DATASET EXTRACT below:

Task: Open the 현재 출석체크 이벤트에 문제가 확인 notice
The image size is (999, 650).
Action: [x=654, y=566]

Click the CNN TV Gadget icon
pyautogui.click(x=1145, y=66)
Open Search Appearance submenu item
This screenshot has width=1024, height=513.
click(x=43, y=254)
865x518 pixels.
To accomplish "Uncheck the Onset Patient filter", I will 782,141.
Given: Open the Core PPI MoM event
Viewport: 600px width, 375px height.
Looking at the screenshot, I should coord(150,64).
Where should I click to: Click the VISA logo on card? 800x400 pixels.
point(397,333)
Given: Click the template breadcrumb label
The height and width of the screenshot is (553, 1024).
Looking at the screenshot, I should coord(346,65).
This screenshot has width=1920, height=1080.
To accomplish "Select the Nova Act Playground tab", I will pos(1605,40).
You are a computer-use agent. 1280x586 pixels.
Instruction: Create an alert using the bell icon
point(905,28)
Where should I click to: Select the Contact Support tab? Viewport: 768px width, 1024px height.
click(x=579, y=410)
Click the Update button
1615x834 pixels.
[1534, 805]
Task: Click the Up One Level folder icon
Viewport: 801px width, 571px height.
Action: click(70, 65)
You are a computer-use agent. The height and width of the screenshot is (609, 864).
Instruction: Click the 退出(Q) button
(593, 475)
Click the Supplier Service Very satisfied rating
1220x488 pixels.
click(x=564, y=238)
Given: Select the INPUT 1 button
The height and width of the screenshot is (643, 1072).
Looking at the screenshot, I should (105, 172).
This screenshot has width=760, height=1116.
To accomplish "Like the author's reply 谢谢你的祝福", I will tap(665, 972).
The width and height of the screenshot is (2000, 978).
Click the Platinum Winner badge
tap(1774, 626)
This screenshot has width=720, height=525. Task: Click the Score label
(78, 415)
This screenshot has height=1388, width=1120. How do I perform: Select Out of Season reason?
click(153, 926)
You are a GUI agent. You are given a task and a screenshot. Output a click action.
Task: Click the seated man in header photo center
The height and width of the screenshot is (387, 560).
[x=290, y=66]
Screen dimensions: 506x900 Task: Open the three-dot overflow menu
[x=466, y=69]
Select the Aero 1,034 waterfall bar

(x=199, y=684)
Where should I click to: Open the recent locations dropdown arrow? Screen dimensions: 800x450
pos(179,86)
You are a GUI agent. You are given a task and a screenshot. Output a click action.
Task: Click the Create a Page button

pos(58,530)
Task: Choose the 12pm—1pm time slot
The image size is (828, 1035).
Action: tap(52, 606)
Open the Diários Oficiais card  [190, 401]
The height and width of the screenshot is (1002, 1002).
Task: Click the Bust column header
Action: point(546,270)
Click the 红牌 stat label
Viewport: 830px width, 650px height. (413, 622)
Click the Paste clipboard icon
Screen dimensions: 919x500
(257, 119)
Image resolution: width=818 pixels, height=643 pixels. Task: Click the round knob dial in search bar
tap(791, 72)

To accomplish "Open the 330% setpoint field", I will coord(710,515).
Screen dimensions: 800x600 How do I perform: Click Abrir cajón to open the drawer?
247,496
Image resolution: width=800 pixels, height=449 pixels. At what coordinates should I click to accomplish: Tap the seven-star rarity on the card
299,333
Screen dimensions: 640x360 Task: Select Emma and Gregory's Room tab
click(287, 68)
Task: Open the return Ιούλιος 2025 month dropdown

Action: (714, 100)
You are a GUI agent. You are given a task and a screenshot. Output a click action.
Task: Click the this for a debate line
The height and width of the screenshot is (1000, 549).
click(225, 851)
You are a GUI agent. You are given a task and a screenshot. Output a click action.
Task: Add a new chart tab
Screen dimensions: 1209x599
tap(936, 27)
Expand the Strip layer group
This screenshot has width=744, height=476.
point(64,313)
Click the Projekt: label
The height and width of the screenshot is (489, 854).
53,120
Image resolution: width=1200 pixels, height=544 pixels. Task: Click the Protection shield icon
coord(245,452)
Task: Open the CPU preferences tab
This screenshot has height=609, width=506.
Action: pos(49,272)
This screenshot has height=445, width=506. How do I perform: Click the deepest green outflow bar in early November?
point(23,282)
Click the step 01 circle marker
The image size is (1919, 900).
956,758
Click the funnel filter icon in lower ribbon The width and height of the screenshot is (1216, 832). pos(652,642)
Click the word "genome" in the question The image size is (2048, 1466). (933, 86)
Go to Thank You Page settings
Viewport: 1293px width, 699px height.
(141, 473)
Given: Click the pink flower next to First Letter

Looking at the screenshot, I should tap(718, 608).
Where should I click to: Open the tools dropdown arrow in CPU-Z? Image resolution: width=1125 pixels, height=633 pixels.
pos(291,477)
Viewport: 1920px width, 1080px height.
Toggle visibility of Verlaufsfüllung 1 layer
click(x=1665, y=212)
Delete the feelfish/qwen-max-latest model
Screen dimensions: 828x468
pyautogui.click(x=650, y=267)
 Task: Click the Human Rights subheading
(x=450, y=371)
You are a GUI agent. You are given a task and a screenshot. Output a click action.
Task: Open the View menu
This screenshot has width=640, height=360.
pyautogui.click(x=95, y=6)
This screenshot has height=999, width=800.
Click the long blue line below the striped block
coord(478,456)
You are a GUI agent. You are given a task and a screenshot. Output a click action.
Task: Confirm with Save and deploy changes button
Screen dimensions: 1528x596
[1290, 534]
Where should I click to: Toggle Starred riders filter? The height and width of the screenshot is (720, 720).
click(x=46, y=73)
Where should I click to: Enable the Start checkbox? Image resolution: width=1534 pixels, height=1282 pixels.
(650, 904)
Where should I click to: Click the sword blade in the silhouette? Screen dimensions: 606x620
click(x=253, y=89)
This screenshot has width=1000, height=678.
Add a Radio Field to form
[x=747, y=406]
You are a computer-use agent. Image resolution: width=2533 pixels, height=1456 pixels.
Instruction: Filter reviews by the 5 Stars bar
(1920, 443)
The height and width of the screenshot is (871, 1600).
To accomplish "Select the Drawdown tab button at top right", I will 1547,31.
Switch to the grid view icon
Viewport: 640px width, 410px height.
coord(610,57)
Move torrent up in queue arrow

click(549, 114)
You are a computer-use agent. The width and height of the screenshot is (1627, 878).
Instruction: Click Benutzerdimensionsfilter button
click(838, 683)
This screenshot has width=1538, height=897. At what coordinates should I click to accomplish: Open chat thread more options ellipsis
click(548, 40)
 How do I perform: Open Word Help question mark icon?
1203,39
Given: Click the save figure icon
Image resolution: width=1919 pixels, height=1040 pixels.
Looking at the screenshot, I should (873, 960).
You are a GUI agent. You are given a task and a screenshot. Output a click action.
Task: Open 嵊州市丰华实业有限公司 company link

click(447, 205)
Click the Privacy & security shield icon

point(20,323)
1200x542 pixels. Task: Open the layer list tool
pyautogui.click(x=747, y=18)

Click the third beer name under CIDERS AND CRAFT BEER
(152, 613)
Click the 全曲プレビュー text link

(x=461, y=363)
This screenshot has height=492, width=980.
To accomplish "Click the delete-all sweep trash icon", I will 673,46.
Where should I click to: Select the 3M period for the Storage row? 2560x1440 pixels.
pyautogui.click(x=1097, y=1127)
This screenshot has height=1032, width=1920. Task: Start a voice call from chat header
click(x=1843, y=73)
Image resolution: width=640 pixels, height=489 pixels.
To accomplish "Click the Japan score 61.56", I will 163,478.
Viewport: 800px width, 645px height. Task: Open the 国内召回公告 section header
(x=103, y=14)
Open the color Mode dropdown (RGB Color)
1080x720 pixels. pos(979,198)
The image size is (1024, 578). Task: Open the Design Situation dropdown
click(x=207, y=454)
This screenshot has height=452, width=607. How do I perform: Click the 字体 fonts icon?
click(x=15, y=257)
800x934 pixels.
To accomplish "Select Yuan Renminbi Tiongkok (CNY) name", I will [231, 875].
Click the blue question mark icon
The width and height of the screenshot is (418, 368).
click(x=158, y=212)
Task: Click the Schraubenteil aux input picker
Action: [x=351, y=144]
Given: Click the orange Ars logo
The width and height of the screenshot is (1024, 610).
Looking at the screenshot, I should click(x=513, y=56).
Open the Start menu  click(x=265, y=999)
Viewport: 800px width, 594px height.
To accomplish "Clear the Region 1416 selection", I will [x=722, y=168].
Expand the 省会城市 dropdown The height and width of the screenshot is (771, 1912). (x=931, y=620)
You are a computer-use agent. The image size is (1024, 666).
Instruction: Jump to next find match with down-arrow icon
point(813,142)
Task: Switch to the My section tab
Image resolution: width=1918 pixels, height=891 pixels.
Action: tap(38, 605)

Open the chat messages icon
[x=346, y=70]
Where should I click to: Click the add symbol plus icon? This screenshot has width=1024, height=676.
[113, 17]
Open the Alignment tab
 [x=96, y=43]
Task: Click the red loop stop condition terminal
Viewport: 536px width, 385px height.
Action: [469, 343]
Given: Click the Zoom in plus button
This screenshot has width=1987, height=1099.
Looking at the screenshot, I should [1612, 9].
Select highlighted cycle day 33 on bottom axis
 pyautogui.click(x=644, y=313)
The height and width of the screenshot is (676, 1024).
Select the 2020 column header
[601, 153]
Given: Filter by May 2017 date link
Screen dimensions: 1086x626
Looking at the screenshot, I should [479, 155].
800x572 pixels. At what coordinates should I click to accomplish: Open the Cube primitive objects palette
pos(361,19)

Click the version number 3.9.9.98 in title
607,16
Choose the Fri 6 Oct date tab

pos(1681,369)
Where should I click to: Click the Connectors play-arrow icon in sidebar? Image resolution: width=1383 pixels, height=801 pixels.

End of DATASET EXTRACT.

PROBLEM DETAILS: Your response must be one number, namely how many lines of the data contain the string "computer".

ANSWER AREA: 5